When compiling, if no special specification is made, the compiler will link the link library on the system by default.
One solution is to explicitly specify the link library search path as the STAR-CCM+ built-in path through LD_LIBRARY_PATH during compilation.
export LD_LIBRARY_PATH=${HOME}/opt/Siemens/19.06.009-R8/STAR-CCM+19.06.009-R8/star/lib/linux-x86_64-2.28/system/gnu11.4-64:$LD_LIBRARY_PATH
However, this approach will cause problems in the system tool chain and compilation will not be able to proceed normally.
Another solution is to edit the CMakeLists.txt file, add the following content, and set the link library search path through the link_directories keyword.
# Link with STARCCM CXX LIB
link_directories(
"${HOME}/opt/Siemens/19.06.009-R8/STAR-CCM+19.06.009-R8/star/lib/linux-x86_64-2.28/system/gnu11.4-64"
)
Then compile normally according to the method 3.2 . Check the compiled dynamic link library dependencies and link to the library that comes with STAR-CM+. The problem is solved.
4.3 Computational efficiency
We establish a basic STAR-CCM+ model to illustrate the issue of computational efficiency.
Create a new sim file, a two-dimensional axisymmetric problem, to simulate the heating of air in the pipe.
The basic model state equation uses an ideal gas, the specific heat capacity is a constant, and the thermal conductivity and dynamic viscosity are based on Sutherland’s Law.
The grid size is 3629. Four cores solve the problem in parallel for 3000 steps, which takes 85 seconds.
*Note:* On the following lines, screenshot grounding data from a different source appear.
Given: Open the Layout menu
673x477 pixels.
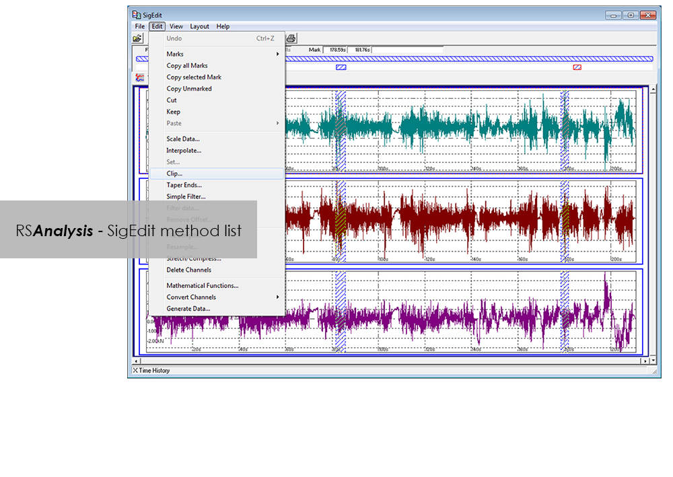Looking at the screenshot, I should 199,26.
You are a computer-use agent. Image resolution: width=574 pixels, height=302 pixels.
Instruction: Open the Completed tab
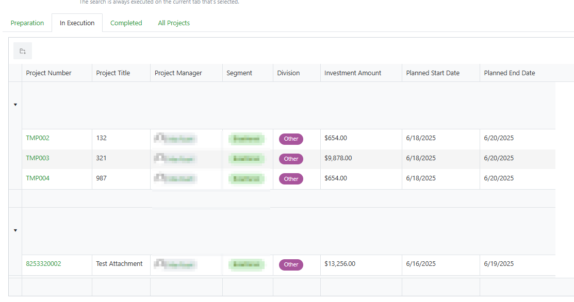coord(126,23)
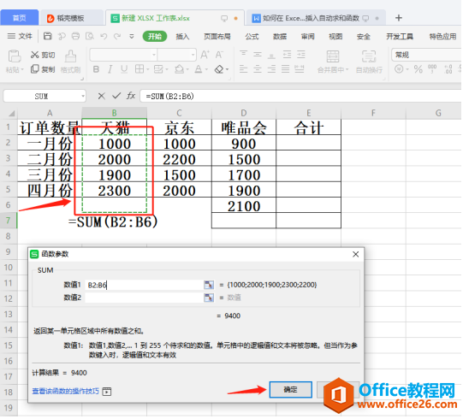Expand the SUM name box dropdown
This screenshot has height=419, width=463.
(83, 96)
Then we replace the ideal gas in the physical model with user-defined EOS, load the compiled dynamic link library, and define the gas density, dynamic viscosity and thermal conductivity through the custom field functions generated by the dynamic link library. The specific heat capacity remains constant.
The mesh size remains unchanged. The same 4 cores solved 3000 steps in parallel, taking 235 seconds, nearly doubling the time.
The problem is with the user function we registered. Because each function and each step of the calculation must call the function from CoolProp, traverse the grid cells to obtain the temperature and pressure values, and then calculate the output result through the CoolProp function. Each function executes the above operations in a loop. The loop operation is independent of the solver iterative calculation itself. The larger the grid size, the longer the loop execution time. Moreover, we have defined three functions with the same functionality, which is equivalent to executing three additional loop operations in addition to the solver iterative calculation.
For some larger models and projects that are sensitive to solution time, it is generally not recommended to define physical properties through user library with CoolProp. However, in terms of post-processing, it is still very useful to update the scalar scene and output the results by calling the CoolProp library.